Christina Curtis, PhD

2012-2013 BCRF Project:
(made possible by generous support from The Housewares Charity Foundation)
Co-Investigator: Sir Bruce A. J. Ponder, PhD, FRCP, FRS, University of Cambridge, Cancer Research UK, Cambridge, United Kingdom

Drs. Ponder and Curtis have made substantial progress in developing approaches to study the heterogeneity of individual breast cancers. Their current efforts are focused on characterizing the extent of this intra-tumoral diversity and identifying the molecular drivers that characterize both large and small families (clonal populations) of cancer cells as these may represent actionable mutations. With the technological and computational tools in place, Drs. Ponder and Curtis aim to extend their novel approach to larger numbers of representative samples from the patient population so that their findings may be generalized to improve patient care and in the development of individualized therapies.

This approach represents a paradigm shift in the molecular profiling of breast cancer that will address unanswered questions concerning the variability in tumor phenotypes and treatment response. This research will also shed light on underlying mechanisms of tumorigenesis and may help to clarify the contributions of cancer stem cells and clonal evolution to tumor heterogeneity. With the experimental and computational tools in hand, this team will continue their efforts to reconstruct the subclonal ancestry of cell populations within an individual tumor and their associated mutational events. In particular, they will focus on identifying the molecular drivers that characterize both rare and dominant clonal populations, as they may represent actionable mutations.

Drs. Ponder and Curtis have now applied their novel experimental and analytical framework in order to interrogate the mutational diversity and subclonal architecture of a subset of breast cancers. Their approach is unique in that it enables the quantification of intra-tumor heterogeneity and tumor dynamics, with implications for personalized treatment. This team will observe extensive intra-tumoral heterogeneity on multiple spatial scales, as well as variability in tumor organization between patients, and are now analyzing additional samples in order to determine the clinical relevance of their findings.

Mid-year Progress: Drs. Curtis and Ponder will continue to investigate the evolutionary dynamics underlying tumor progression and therapeutic resistance. In particular, using high-throughput genomic data derived from breast cancer samples, they will measure patient-specific parameters such as the fraction of cancer stem cells, mutation rate, and the extent of genetic heterogeneity, and will determine whether these features are associated with clinical outcome. Using these and other data, they will exploit their computational framework in order to predict optimal treatment strategies.

Bio:
Christina Curtis, PhD is an Assistant Professor of Preventive Medicine at the Keck School of Medicine of the University of Southern California and a member of the Norris Comprehensive Cancer Center. She obtained her bachelor of science degree from the University of California, Los Angeles in 2001 and went on to obtain a master's degree in Molecular Biology from the University of Heidelberg, Germany, a master's degree in Bioinformatics from the University of Southern California, and a doctorate in Molecular and Computational Biology in 2007. She subsequently completed a postdoctoral fellowship in Computational Biology at the University of Cambridge before assuming her current position in 2010.
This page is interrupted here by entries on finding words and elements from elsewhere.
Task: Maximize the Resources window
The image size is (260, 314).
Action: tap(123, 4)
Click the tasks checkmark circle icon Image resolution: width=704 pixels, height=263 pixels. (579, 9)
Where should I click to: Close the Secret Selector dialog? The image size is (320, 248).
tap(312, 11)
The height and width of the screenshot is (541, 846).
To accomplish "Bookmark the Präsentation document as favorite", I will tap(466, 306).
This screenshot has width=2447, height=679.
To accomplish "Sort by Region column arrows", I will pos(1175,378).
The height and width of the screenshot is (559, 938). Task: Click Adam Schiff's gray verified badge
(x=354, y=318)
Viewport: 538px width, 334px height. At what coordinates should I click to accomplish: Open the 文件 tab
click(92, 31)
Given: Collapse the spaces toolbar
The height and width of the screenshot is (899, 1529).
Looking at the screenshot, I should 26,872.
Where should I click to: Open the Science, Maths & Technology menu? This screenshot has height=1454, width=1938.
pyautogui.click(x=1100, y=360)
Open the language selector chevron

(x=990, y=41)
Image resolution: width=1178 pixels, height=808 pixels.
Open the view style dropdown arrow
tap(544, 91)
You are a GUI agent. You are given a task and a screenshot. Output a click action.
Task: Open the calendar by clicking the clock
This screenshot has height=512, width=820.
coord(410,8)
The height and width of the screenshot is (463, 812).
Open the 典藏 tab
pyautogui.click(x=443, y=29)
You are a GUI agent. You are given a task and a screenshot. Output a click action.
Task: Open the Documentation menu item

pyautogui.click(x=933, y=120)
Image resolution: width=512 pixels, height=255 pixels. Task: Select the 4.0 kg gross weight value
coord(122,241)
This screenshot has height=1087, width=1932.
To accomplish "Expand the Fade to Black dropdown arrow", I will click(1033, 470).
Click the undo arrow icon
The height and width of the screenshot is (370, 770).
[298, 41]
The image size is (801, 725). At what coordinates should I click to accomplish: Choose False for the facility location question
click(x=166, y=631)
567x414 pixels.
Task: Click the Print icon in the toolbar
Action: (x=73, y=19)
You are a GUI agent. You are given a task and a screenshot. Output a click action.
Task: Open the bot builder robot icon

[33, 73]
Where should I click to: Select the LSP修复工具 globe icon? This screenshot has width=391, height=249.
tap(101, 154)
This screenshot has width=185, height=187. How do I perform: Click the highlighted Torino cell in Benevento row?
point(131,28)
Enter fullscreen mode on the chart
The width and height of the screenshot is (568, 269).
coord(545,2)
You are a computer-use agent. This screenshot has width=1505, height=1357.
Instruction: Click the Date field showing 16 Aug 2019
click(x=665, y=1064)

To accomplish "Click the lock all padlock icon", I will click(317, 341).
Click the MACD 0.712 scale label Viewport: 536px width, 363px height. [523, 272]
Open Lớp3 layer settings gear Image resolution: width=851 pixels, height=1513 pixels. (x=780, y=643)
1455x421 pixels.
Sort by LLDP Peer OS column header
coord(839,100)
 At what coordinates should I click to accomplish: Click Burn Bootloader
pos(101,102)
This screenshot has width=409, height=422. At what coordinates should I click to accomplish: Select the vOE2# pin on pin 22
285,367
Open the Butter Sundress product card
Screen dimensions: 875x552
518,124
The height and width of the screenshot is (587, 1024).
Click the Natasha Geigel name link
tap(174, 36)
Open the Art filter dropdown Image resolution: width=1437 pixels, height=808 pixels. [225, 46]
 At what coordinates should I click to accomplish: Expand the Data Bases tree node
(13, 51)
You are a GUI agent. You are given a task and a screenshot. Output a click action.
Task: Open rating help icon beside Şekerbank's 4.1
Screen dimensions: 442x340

Dr. Curtis's laboratory pursues innovative experimental approaches and data-driven modeling to address outstanding questions in cancer systems biology. In particular, her research seeks to delineate mechanisms of tumor progression and therapeutic resistance. She and her team have developed a framework to interrogate tumor dynamics at high-resolution, enabling a shift in patient molecular profiling with implications for personalized treatment strategies. Another aspect of her research has focused on the integration of diverse genomic data types to elucidate inter-individual variation and mechanisms of tumorigenesis. For example, she lead a seminal study that redefined the molecular map of breast cancer through a detailed characterization of the genomic and transcriptomic landscape of 2,000 breast cancers. Using integrative genomics and statistical approaches this work uncovered novel subtypes of breast cancer with distinct clinical outcomes and subtype-specific driver genes, which will guide the development of targeted therapeutics.

Dr. Curtis was the recipient of the 2009 American Association of Cancer Research Scholar in Training Award and the 2012 STOP CANCER Research Career Development Award.